Day two of Spring Break, and I’m already feeling stir crazy. Which is funny ’cause I haven’t even been stuck at the house. Yay for the freedom of having ones own vehicle.
My schedule is so deeply engrained into my mind, that I feel like I should be elsewhere – at this time (6:59 AM) I should be putting on my shoes, grabbing a water bottle, and heading out the door to go to my 8:00 AM math class with enough time to do my Bible study in the parking lot.
I don’t really have a plan. I don’t have plans. I’m playing this week by ear, and it’s stressing me out but it’s also liberating.
I’m thinking of it as a lesson in letting go. Because, and my friends will back me up on this one: I have control issues, and I don’t know how to relax. My mind is constantly racing with a bulleted list (plus sub-points) of all the things I should be doing, the things I need to do, and the things I want to be doing.
I kind of wish sometimes that my mind would hush up. But it doesn’t. Which is chill. I kind of like the chatter, most of the time.
It’s been frustrating though, because my mind has been so full of life, of actual real life, that there hasn’t been room for fiction. I haven’t written anything on my Creative Writing Project since the first installment was due three weeks ago, and I had barely managed to get that poured out onto the pages.
It’s like bleeding, writing is. You can’t bleed if there isn’t a wound deep enough.

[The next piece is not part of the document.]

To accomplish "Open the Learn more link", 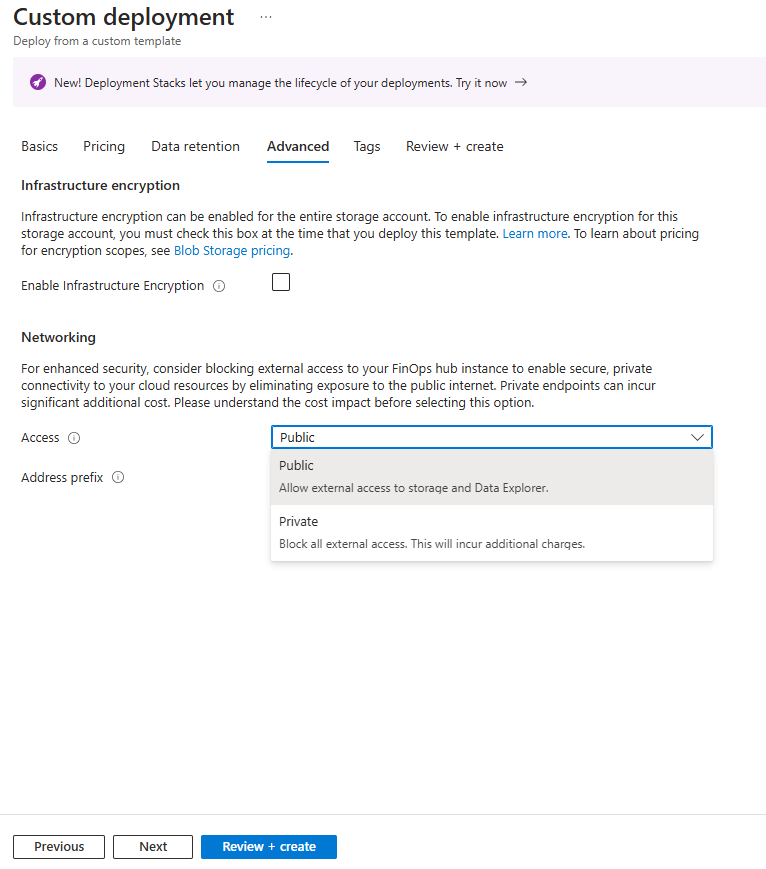I will pos(535,234).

No. That was dumb. Ignore that.
Cathartic. It’s freeing. It’s a way to flush out your emotions without hurting anyone else (unless you’re like Allison Bechdel and you write really intense memoirs before anyone in your family is dead – people are bound to get mad about that).
I dunno. I’ve pegged myself as “writer” since sixth grade, and I was writing way before that (don’t ask to see the short story I wrote in kindergarten or the third grade novel I co-wrote about a talking mustang – copies have long since been made scarce), and I’m watching some of my friends start to get into the thing that I love so dearly.
Which is fantastic. Having writerly buddies is the best thing, even if it’s just a phase they’re going through. Even if they only ever write one novel or a handful of poems – I love sharing and creating and critiquing with friends.
But it’s difficult seeing the words come so easily to them, while I fight for every sentence. Most of which end up being fragmented and sloppy. But that’s what shitty first drafts are for.
I’ve just never really had shitty first drafts before. I’ve always been so careful pick the perfect word the first time – this “write now, edit later” thing is a struggle (did I mention my control issues?).
Okay. I’ve got to stop rambling. I have yet to begin on the assignments I want to knock out today, and I’ve got a day trip planned. Provided the weather doesn’t interfere.